Collected data:
───

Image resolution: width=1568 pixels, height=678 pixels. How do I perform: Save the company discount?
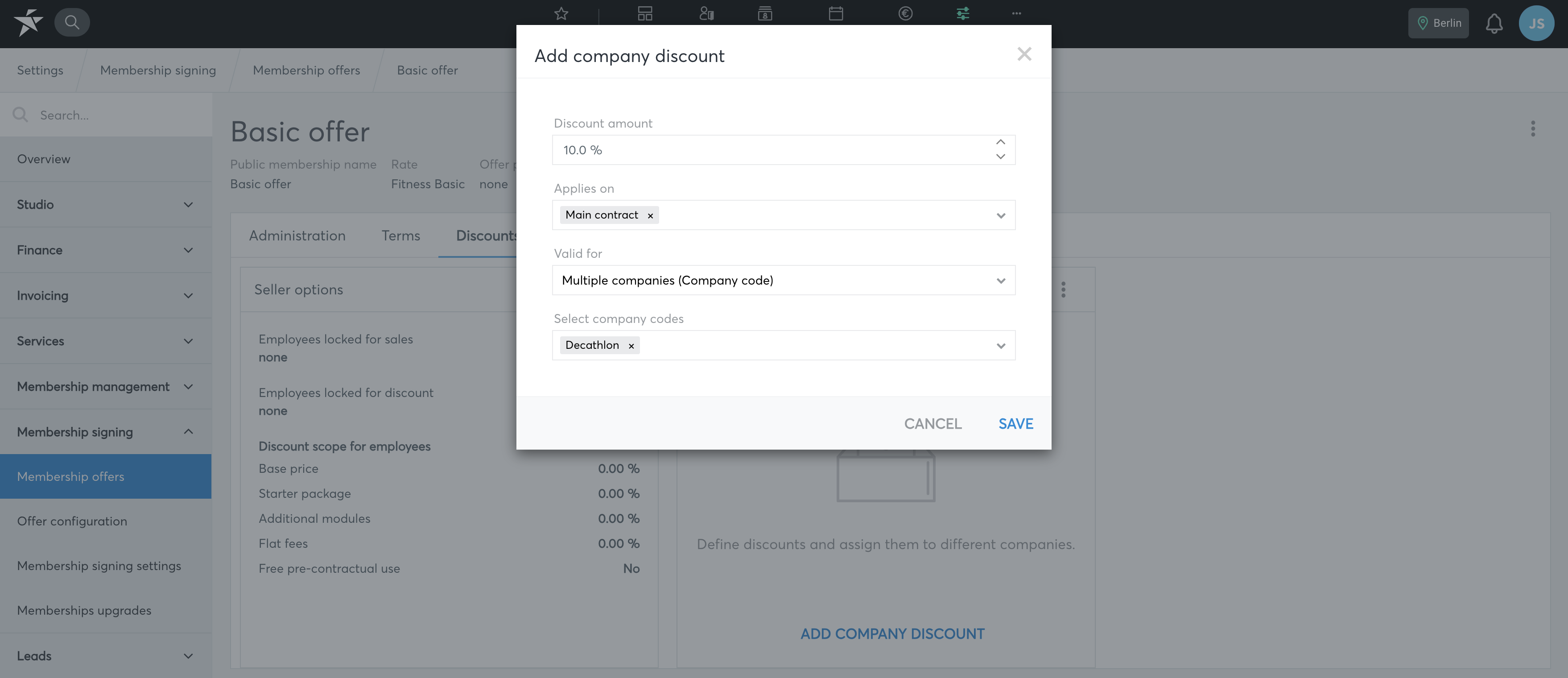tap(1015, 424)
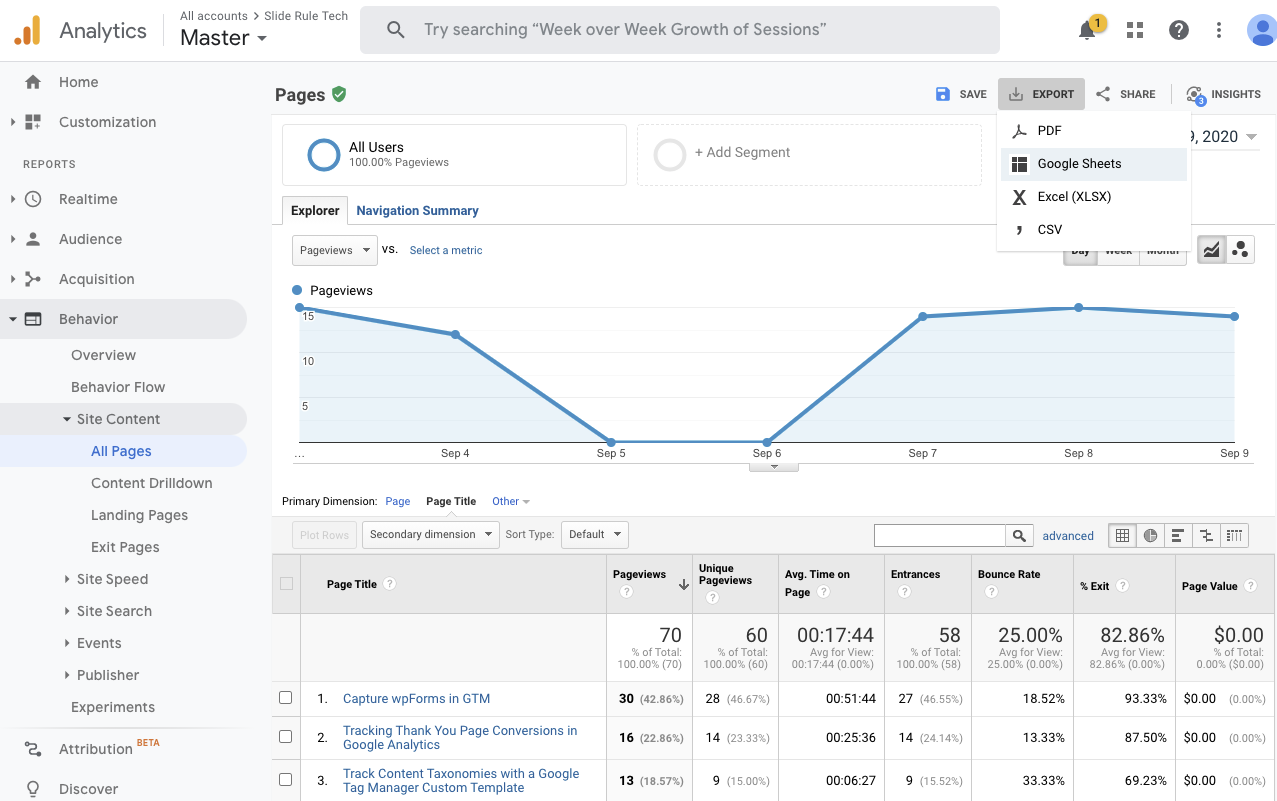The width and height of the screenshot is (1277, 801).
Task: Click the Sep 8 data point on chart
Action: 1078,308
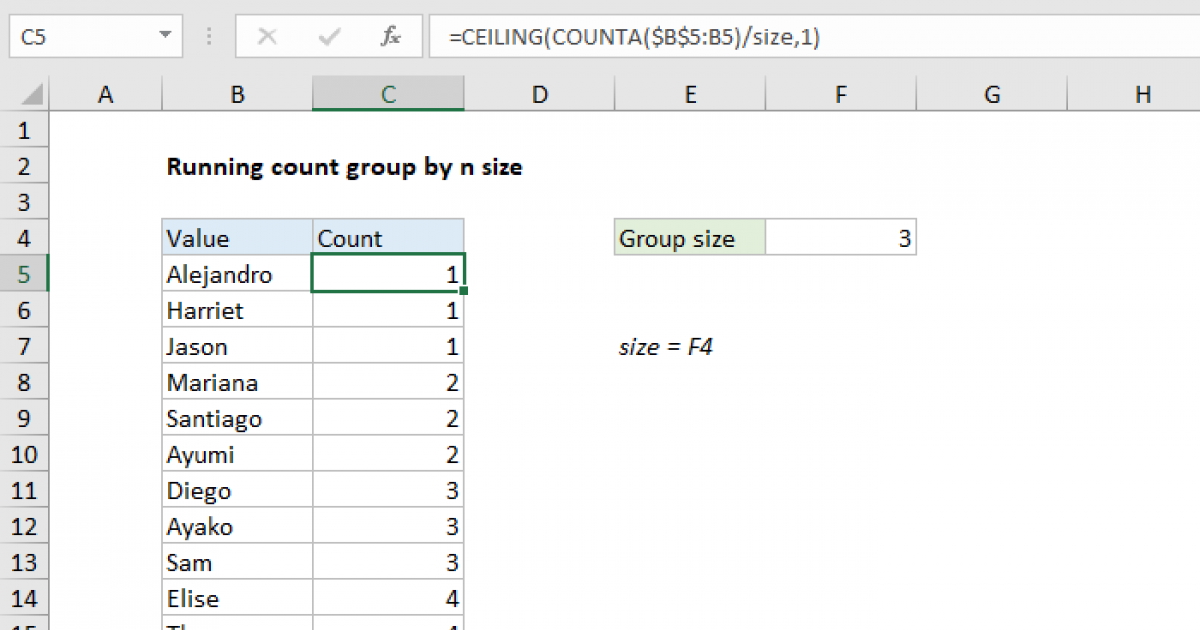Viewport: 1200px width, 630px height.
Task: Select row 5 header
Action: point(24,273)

───

• [What to produce]:
Each record above is to be restated exactly, with its pictures removed from the copy.

• [The completed task]:
Image resolution: width=1568 pixels, height=678 pixels. How do I perform: Save the company discount?
tap(1015, 424)
The width and height of the screenshot is (1277, 801).
Task: Click the Sep 8 data point on chart
Action: 1078,308
Viewport: 1200px width, 630px height.
Task: Select row 5 header
Action: point(24,273)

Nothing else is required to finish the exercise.